I do collect given names: http://www.grcdi.nl/givennames.htm - but the degree to which such lists can be used to process names is limited.

Apr 3, 2009 | Registered CommenterGraham Rhind

In some ways Mr. Rhind is right and in some ways he is not. Only very few countries have similar rules that apply in Germany and according to the German naming laws a given name must not harm the namee, indeed.
On the other hand German naming laws have become much more liberal in the last years. One reason is that naming conventions are based less on laws and paragraphs than on separate interpretation by a judge. In December 2008 the “Bundesverfassungsgericht” pronounced the judgement that a given name does not need to be gender-specific and that no second (gender-specific) name needs to be given. The name in question was “Kiran” which is known in India as male and female given name. According to a judgement of the “Bundesgerichtshof” in April 2008 even family names are no longer prohibited as given names.
The most important thing is growing ambiguity - caused by judgements like the ones mentioned above and by migration of people and data as well. Migration of data means that databases are becoming more and more international, including records with given names from all over the world. That means that just a single given name can’t be validated without its context: In some respects it is only the context that constitutes the meaning of a given name and it needs knowledge and interpretation to draw the right conclusion.
At Human Inference (http://www.humaninference.com) we have more than 20 years of experience on this field so that we know that validation of given names is quite a tricky thing.
We are anxious for the first data sets with “Metallica Carlsson” and “Budweiser Svensson” because since 2008 names of music bands or trade marks can be used as given names. This decision was taken by the Swedish financial authorities that are responsible for registration offices in Sweden and thus for the approval of given names as well.
Michael Grigat

Apr 17, 2009 | Registered CommenterM Grigat

Metallica is already here, as the Swedish statistical bureau provides a list of frequency by gender of all given names, and Metallica is counted at 2 females on the one I got last summer.

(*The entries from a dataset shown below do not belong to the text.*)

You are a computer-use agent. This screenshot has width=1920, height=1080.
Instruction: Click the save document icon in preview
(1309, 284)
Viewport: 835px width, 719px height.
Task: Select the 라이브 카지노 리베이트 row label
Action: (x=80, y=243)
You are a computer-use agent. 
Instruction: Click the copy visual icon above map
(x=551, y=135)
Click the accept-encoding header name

Actually the Swedes are very liberal with the citizen registration and the access to these data, which means that private entities may integrate with the citizen register and obtain a full citizen ID and other data considered very personal in most countries.

But in general this is surely about probabilities and the possibilities vary between countries. In my country being Denmark the statistical bureau also provides lists with counts of given name by gender and surnames.

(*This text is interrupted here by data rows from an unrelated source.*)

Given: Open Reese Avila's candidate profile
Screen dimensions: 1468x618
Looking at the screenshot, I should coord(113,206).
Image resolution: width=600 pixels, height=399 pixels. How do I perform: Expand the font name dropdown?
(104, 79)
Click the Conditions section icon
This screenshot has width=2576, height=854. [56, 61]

So I know about “Henrik” that this is counted at 43.989 males, 0 females and as 1 surname. There is a pretty good probability with Danish data that I am a male using “Henrik” as my given name written as the first word in my full name.

But about “Kim” there are 30.941 males, 316 females and 115 surnames in Denmark. There is a fair probability that “Kim” is a male given name in Denmark – but the picture will be different in Anglophone countries with “Kim” as a female nickname – and different again in Korea with “Kim” as a very frequent surname written as the first word in a full name.